Viktoria stops Francesca, opens up a tap near the extractor’s feet, and smiles as we exclaim at the heavy stream of gold pouring smoothly out of it. “Again, again!” we cry, when the honey eventually slows to a trickle. Viktoria happily obliges, sending Francesca into another gentle spin. “There is lime tree honey in here. Can you smell it?” she says – and sure enough, when she opens the tap a distinct citrus scent hangs in the air. This variety is not for blending. Come tomorrow, it will be put into jars – unfiltered, because “removing those trace bits of pollen removes so much flavour” – and labelled with today’s date and the location of the apiary from whence it came.
The now-empty honeycombs, meanwhile, will be melted down for their wax. “I prefer the look and feel of timber frames, but the plastic offers a closed circuit,” Viktoria tells us. “We don’t have to send our wax away. We just melt it down overnight, roll it onto plastic frames to go back in the hive, and the bees can reuse it.” They can of course produce more wax from their glands, “but it’s hard work for the them. To make one kilo of wax they need to consume nine kilos of honey.”
She’s waiting for a cool night. We all are at this point in the summer, but it particularly matters for Viktoria in order for the wax to set on the frames, and for the creation of the pearl honey sold by From Field and Flower – an opaque, thick-set honey, the creaminess of which results from painstakingly stirring, for around 10 hours over the course of six or seven days. “For stirring, we need the honey to be at the perfect temperature. If it’s above 25C we have to halt the operation,” she says, “and that has been a challenge this year!”

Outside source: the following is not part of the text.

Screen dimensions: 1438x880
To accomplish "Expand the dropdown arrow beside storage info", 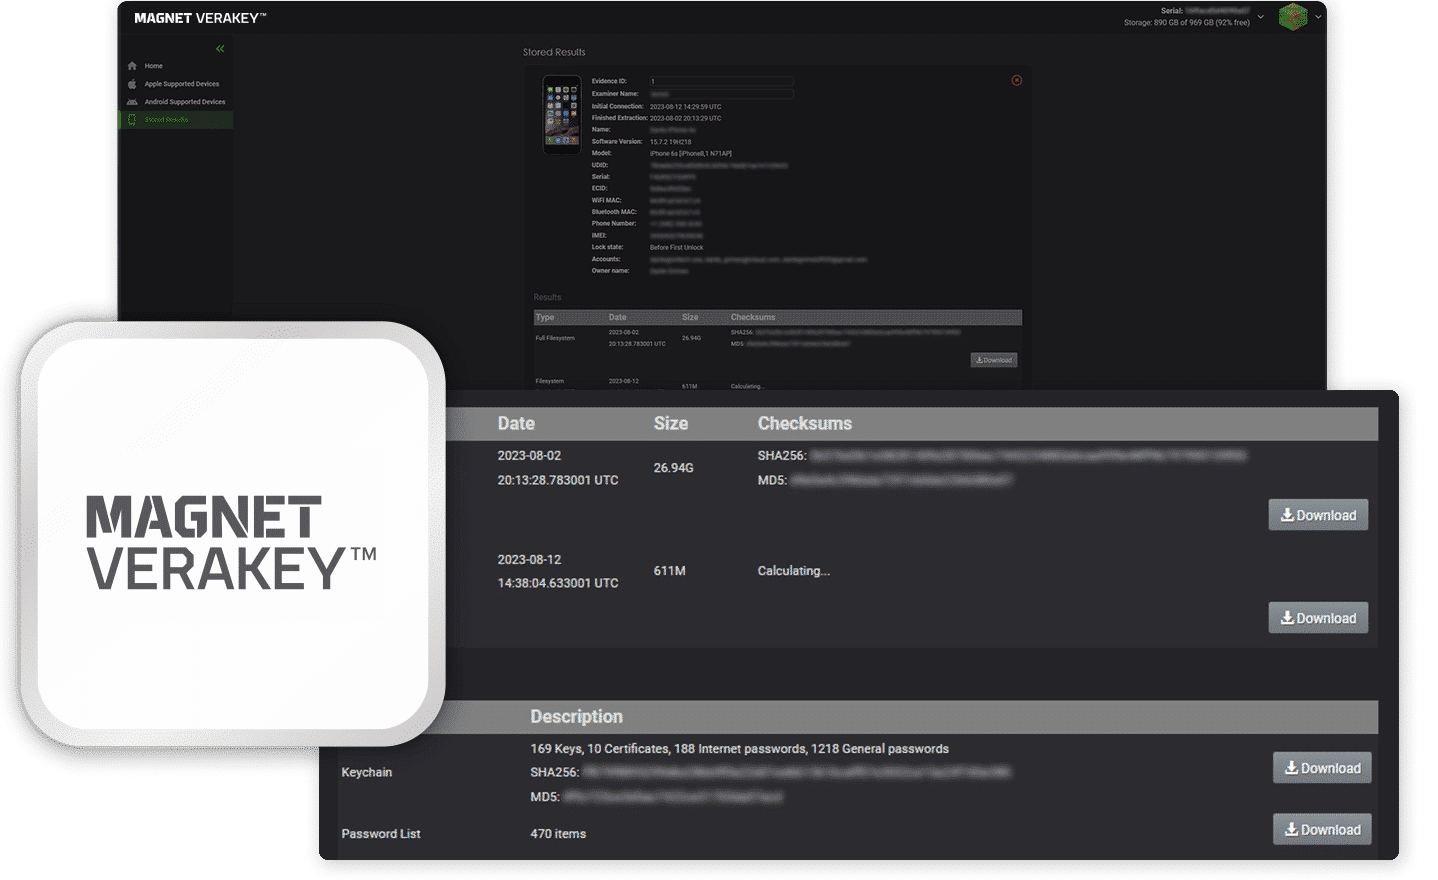I will (x=1260, y=17).
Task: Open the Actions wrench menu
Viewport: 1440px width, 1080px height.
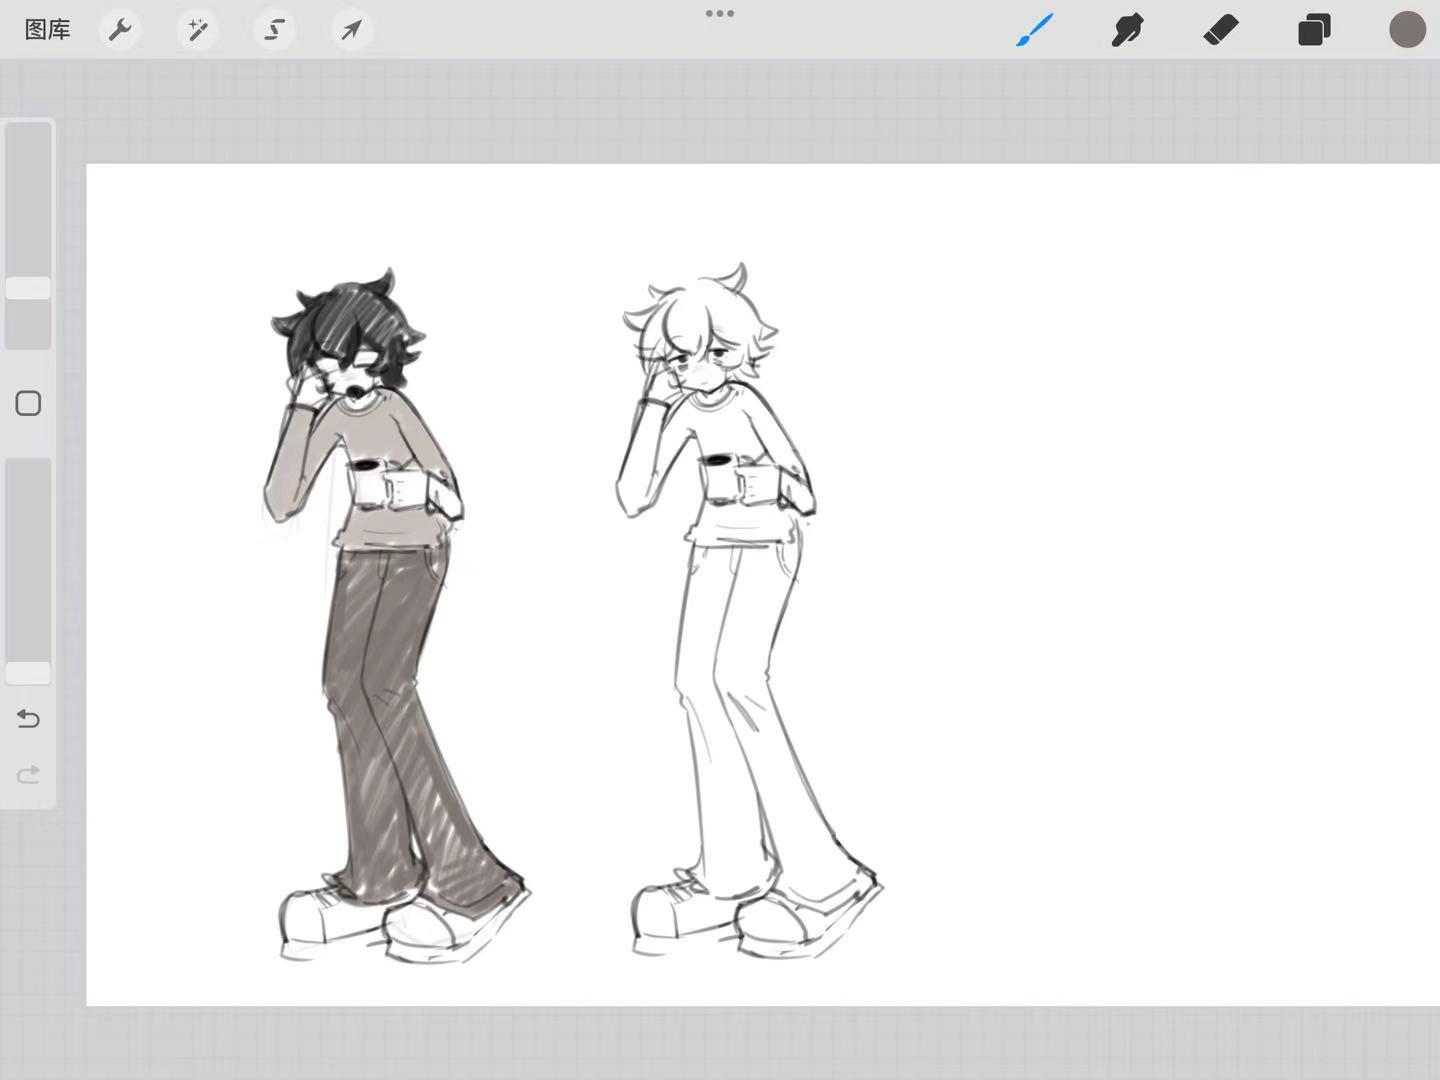Action: [120, 30]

They even contemplated stirring at night, “but no one wanted to do that,” smiles Viktoria. Later on, she shows us a basin of half-creamed honey, its contents ivory-white and steeped in scent. They stir by hand: too vigorous a stir would release the delicate aroma compounds. Unlike her other honeys, the pearl honey does have to be filtered for stray bits of pollen whose presence would prevent its transformation from liquid gold to dense, sweet cream. The creaming of honey to prevent it from crystallising is an old Scandinavian tradition, but Viktoria has over the past 12 years elevated the technique to new heights, resulting in the gloriously smooth product that she calls ‘pärlehonung’.

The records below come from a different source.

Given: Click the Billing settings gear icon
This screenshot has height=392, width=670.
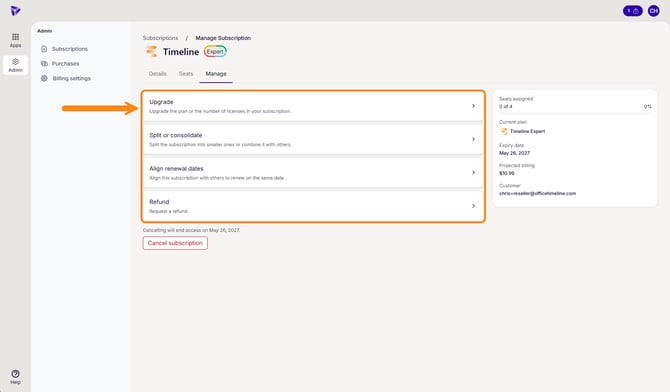Looking at the screenshot, I should coord(44,78).
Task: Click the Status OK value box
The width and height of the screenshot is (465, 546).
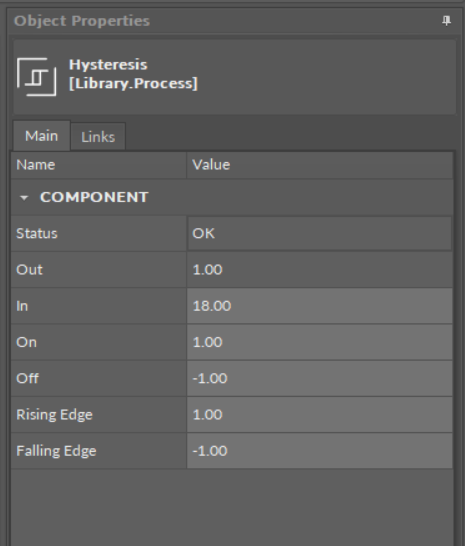Action: 319,233
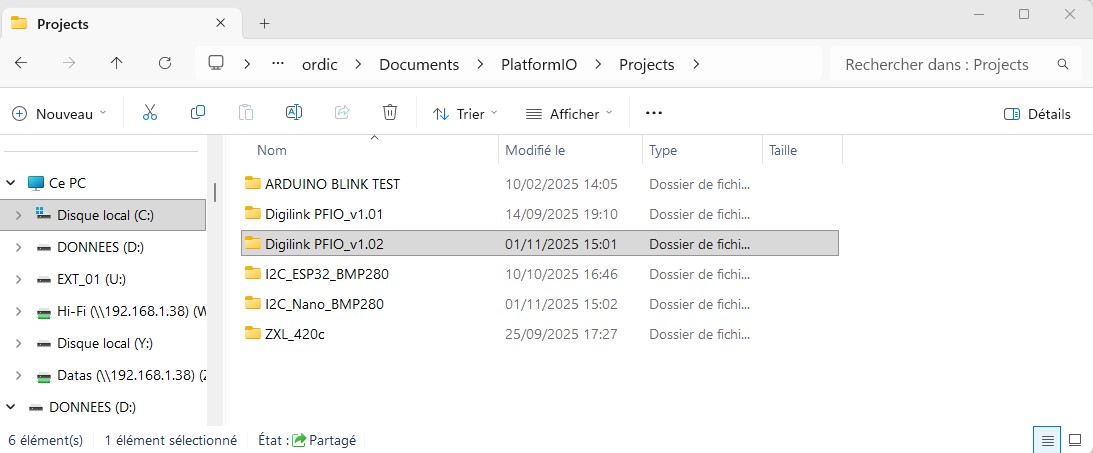
Task: Click the Copy icon in toolbar
Action: [198, 113]
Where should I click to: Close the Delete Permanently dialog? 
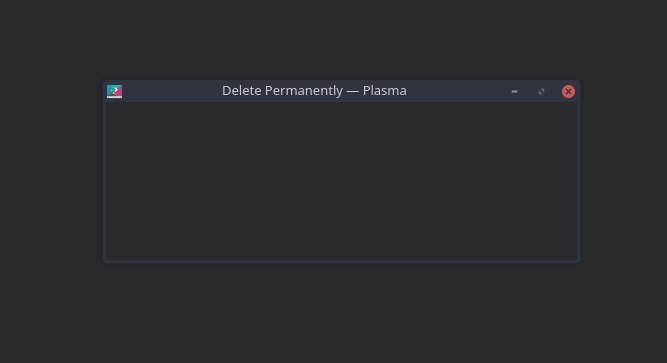click(568, 91)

We taste it in the garden, alongside various other honeys from her apiaries in the centre of Malmo (“bees thrive in the city – they get such variety in the parks”), on organic farms, and of course from the one we visited. Last year’s pearl honey is velvety and delicate; the lime honey we saw coming out of Francesca is almost leaping with flavour; the urban honeys are as multi-faceted and complex as the environment that yielded them; and the dark, jammy heather honey is brooding and almost bitter-sweet. Their differences go beyond language – or at least, they go beyond my language. I am no more qualified to talk in detail about these honeys than I am to intrude upon a conversation between Swedes or Italians. I can taste them though – and I can, now I have seen it up close, appreciate the hard work both bees and beekeeper put into preserving these snapshots of nature’s inimitable, infinite variety.